Dissecting transmetalation reactions at the molecular level: role of the coordinated anion in gas-phase models for the transmetalation step of the Hiyama cross-coupling reaction

Palladium-catalyzed cross-coupling protocols have become a cornerstone in organic synthesis. Here, a gas-phase model of the Hiyama cross-coupling reaction was designed to shed light on the roles of coordinated anions (fluoride versus chloride) in transmetalation from Si to Pd. A combination of mass spectrometry experiments and DFT calculations was used. The ligated palladium fluoride and chloride cationic complexes, [(phen)Pd(X)]⁺ (X = F and Cl), readily react with vinyltrimethylsilane, Me₃Si(CH═CH₂), via transmetalation to give [(phen)Pd(CH═CH₂)]⁺ as the major product. DFT calculations reveal that this transmetalation reaction is concerted and proceeds via a four-centered transition state, illustrating the role of coordinated halide in this gas-phase system.
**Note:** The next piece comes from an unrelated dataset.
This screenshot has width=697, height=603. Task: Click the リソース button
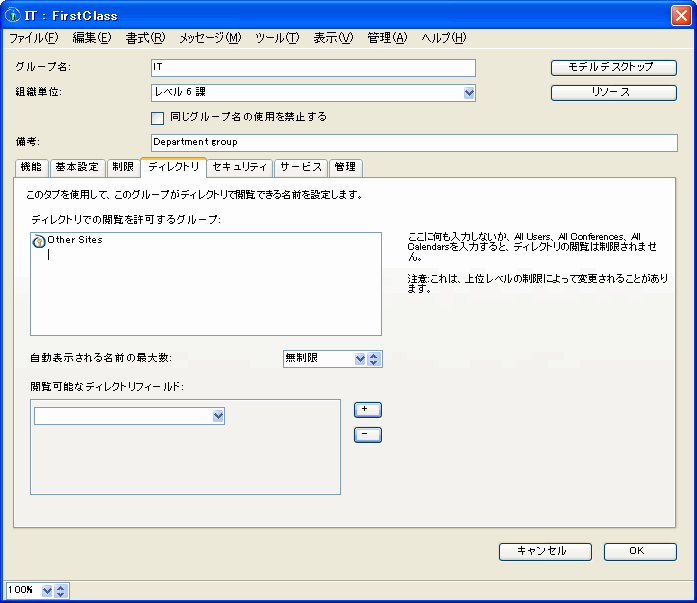tap(613, 92)
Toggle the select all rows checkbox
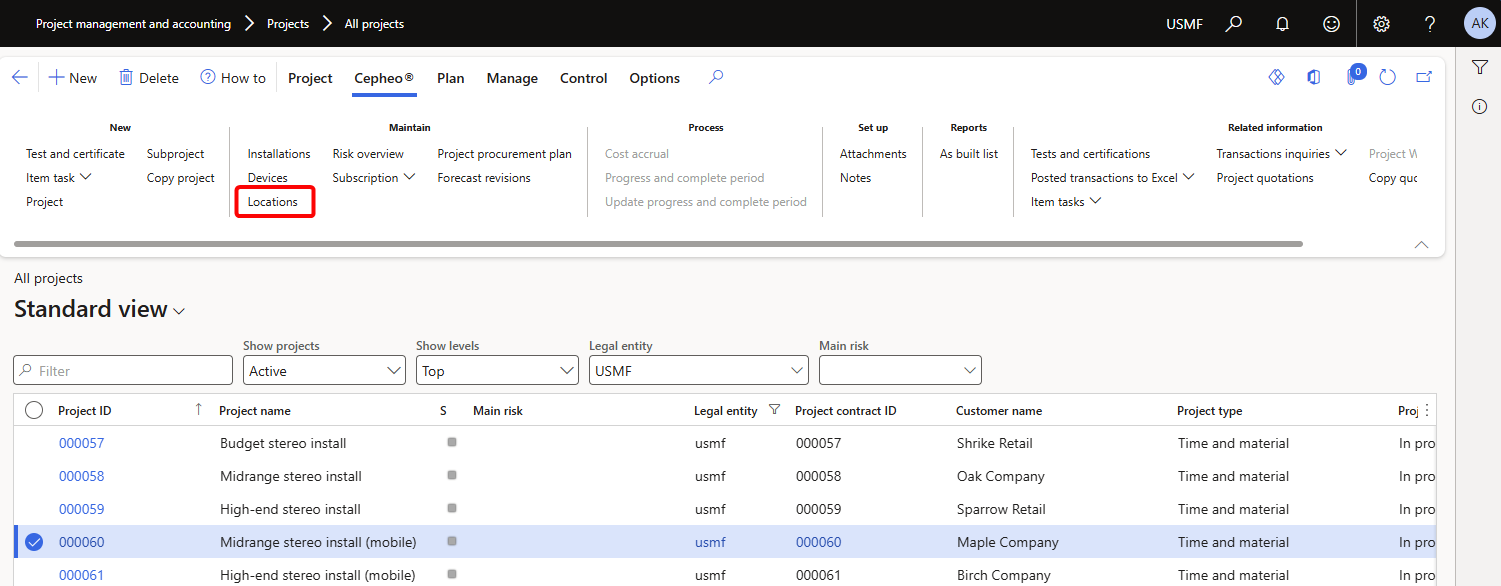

Two minor side products are observed corresponding to transmetalation to give [(phen)Pd(CH₃)]⁺ and [(phen)Pd(SiMe₂X)]⁺. DFT calculations suggest that these arise from the same initial Si to Pd methyl transmetalation pathway to give the [(phen)Pd(CH₃) + Me₂(CH═CH₂)SiX]⁺ intermediate, which either then loses Me₂(CH═CH₂)SiX or reacts via C–C bond coupling to ultimately yield propene and [(phen)Pd(SiMe₂X)]⁺. [(phen)Pd(CH═CH₂)]⁺ undergoes a reaction with a second molecule of vinyltrimethylsilane to form an adduct, which upon collision-induced dissociation liberates 1,3-butadiene to form [(phen)Pd(SiMe₃)]⁺. DFT calculations suggest a mechanism in which C–C bond formation is followed by migration of SiMe₃ from C to Pd. Links between the observed gas-phase chemistry and solution-phase Pd-mediated homocoupling reactions of vinyltrimethylsilanes are explored.